Activity:
Copy the records below exactly as they are written.

Input records:

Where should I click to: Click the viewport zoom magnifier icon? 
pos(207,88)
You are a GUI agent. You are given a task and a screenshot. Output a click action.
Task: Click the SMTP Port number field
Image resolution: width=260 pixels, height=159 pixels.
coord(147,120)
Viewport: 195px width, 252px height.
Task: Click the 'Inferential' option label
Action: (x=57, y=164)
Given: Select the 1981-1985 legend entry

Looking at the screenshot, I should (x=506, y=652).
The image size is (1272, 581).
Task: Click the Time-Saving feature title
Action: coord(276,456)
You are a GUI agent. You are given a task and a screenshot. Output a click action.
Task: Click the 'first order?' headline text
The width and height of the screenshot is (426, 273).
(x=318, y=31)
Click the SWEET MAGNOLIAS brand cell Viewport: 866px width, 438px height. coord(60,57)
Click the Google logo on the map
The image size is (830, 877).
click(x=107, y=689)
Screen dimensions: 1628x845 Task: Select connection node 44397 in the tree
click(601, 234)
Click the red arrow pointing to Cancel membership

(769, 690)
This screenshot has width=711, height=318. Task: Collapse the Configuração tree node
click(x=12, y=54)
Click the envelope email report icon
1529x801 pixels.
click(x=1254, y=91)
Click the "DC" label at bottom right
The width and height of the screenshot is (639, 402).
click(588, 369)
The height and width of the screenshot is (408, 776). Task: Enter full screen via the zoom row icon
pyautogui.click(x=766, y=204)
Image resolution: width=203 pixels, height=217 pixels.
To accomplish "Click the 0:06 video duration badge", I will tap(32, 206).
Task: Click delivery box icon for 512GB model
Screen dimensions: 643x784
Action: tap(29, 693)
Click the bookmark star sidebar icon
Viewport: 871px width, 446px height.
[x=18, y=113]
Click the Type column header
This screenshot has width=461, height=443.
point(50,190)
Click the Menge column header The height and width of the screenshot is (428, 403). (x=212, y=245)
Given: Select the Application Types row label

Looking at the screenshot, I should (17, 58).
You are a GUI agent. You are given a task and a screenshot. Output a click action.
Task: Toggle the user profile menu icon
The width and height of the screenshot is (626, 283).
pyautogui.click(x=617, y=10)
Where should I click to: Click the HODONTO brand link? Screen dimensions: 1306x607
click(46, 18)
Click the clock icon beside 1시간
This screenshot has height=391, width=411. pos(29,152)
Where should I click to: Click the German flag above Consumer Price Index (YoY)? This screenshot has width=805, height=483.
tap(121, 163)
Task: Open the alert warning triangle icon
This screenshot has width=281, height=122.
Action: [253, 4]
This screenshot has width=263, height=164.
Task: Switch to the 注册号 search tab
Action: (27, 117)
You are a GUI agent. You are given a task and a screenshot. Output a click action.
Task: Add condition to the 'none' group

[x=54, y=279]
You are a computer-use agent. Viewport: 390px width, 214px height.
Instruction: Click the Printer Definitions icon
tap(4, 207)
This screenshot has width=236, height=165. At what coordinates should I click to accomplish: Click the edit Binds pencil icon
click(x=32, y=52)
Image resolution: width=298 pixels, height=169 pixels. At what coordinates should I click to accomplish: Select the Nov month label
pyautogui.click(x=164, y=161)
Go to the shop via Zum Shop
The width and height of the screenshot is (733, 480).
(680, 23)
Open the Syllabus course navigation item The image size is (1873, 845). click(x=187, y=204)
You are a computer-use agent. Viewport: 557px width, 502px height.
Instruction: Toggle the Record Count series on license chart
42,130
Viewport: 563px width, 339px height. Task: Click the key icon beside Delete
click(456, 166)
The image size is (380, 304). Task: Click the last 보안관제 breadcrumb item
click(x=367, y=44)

Answer to this problem:
Where should I click to: Click the viewport zoom magnifier icon? 
pos(207,88)
You are a GUI agent. You are given a task and a screenshot. Output a click action.
Task: Click the SMTP Port number field
Image resolution: width=260 pixels, height=159 pixels.
coord(147,120)
Viewport: 195px width, 252px height.
Task: Click the 'Inferential' option label
Action: (x=57, y=164)
Given: Select the 1981-1985 legend entry

Looking at the screenshot, I should (x=506, y=652).
The image size is (1272, 581).
Task: Click the Time-Saving feature title
Action: coord(276,456)
You are a GUI agent. You are given a task and a screenshot. Output a click action.
Task: Click the 'first order?' headline text
The width and height of the screenshot is (426, 273).
(x=318, y=31)
Click the SWEET MAGNOLIAS brand cell Viewport: 866px width, 438px height. coord(60,57)
Click the Google logo on the map
The image size is (830, 877).
click(x=107, y=689)
Screen dimensions: 1628x845 Task: Select connection node 44397 in the tree
click(601, 234)
Click the red arrow pointing to Cancel membership

(769, 690)
This screenshot has width=711, height=318. Task: Collapse the Configuração tree node
click(x=12, y=54)
Click the envelope email report icon
1529x801 pixels.
click(x=1254, y=91)
Click the "DC" label at bottom right
The width and height of the screenshot is (639, 402).
click(588, 369)
The height and width of the screenshot is (408, 776). Task: Enter full screen via the zoom row icon
pyautogui.click(x=766, y=204)
Image resolution: width=203 pixels, height=217 pixels.
To accomplish "Click the 0:06 video duration badge", I will tap(32, 206).
Task: Click delivery box icon for 512GB model
Screen dimensions: 643x784
Action: tap(29, 693)
Click the bookmark star sidebar icon
Viewport: 871px width, 446px height.
[x=18, y=113]
Click the Type column header
This screenshot has width=461, height=443.
point(50,190)
Click the Menge column header The height and width of the screenshot is (428, 403). (x=212, y=245)
Given: Select the Application Types row label

Looking at the screenshot, I should (17, 58).
You are a GUI agent. You are given a task and a screenshot. Output a click action.
Task: Toggle the user profile menu icon
The width and height of the screenshot is (626, 283).
pyautogui.click(x=617, y=10)
Where should I click to: Click the HODONTO brand link? Screen dimensions: 1306x607
click(46, 18)
Click the clock icon beside 1시간
This screenshot has height=391, width=411. pos(29,152)
Where should I click to: Click the German flag above Consumer Price Index (YoY)? This screenshot has width=805, height=483.
tap(121, 163)
Task: Open the alert warning triangle icon
This screenshot has width=281, height=122.
Action: [253, 4]
This screenshot has width=263, height=164.
Task: Switch to the 注册号 search tab
Action: (27, 117)
You are a GUI agent. You are given a task and a screenshot. Output a click action.
Task: Add condition to the 'none' group

[x=54, y=279]
You are a computer-use agent. Viewport: 390px width, 214px height.
Instruction: Click the Printer Definitions icon
tap(4, 207)
This screenshot has width=236, height=165. At what coordinates should I click to accomplish: Click the edit Binds pencil icon
click(x=32, y=52)
Image resolution: width=298 pixels, height=169 pixels. At what coordinates should I click to accomplish: Select the Nov month label
pyautogui.click(x=164, y=161)
Go to the shop via Zum Shop
The width and height of the screenshot is (733, 480).
(680, 23)
Open the Syllabus course navigation item The image size is (1873, 845). click(x=187, y=204)
You are a computer-use agent. Viewport: 557px width, 502px height.
Instruction: Toggle the Record Count series on license chart
42,130
Viewport: 563px width, 339px height. Task: Click the key icon beside Delete
click(456, 166)
The image size is (380, 304). Task: Click the last 보안관제 breadcrumb item
click(x=367, y=44)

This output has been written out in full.